BEGIN
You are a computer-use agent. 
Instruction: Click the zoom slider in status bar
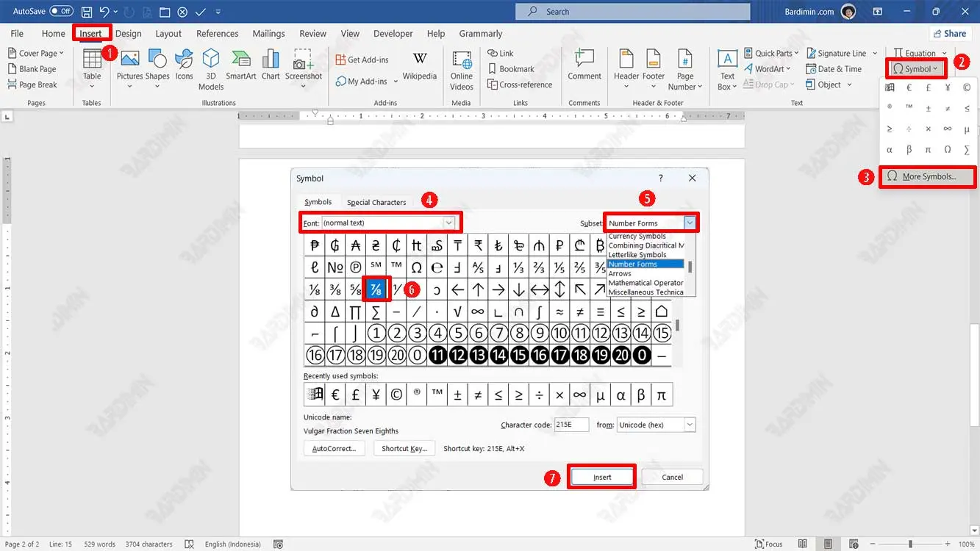tap(910, 544)
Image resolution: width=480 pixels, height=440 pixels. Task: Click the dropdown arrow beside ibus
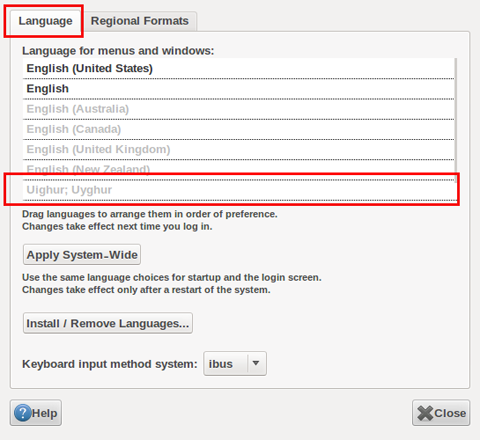(x=256, y=363)
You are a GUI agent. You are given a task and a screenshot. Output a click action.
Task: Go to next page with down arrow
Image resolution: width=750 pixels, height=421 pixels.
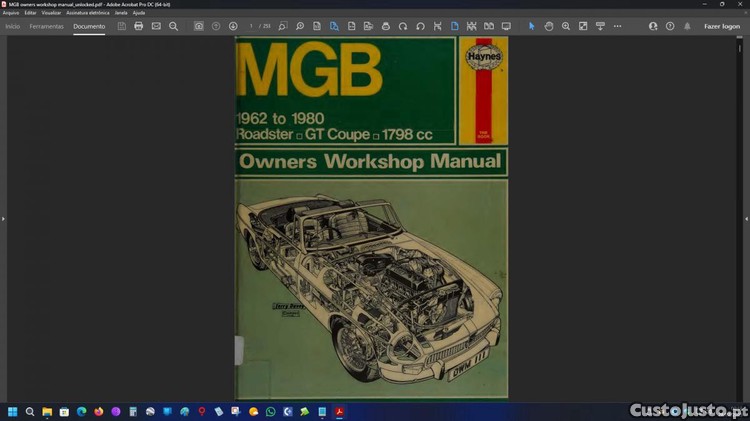(233, 26)
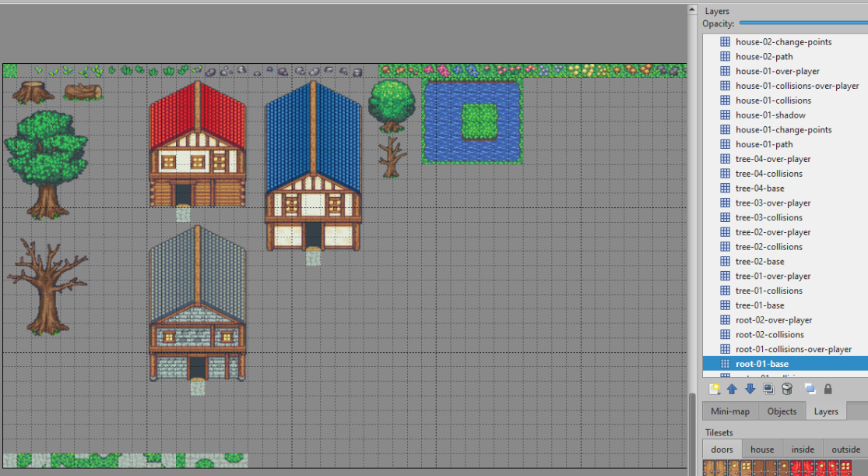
END
Your answer is the exact run of lines above from the one with "Instruction: Click the" through the one with "You are a GUI", both ends included, minus any picture.

RESPONSE TO THIS TASK:
Instruction: Click the zoom slider in status bar
tap(910, 544)
Image resolution: width=480 pixels, height=440 pixels. Task: Click the dropdown arrow beside ibus
(x=256, y=363)
You are a GUI agent. You are given a task and a screenshot. Output a click action.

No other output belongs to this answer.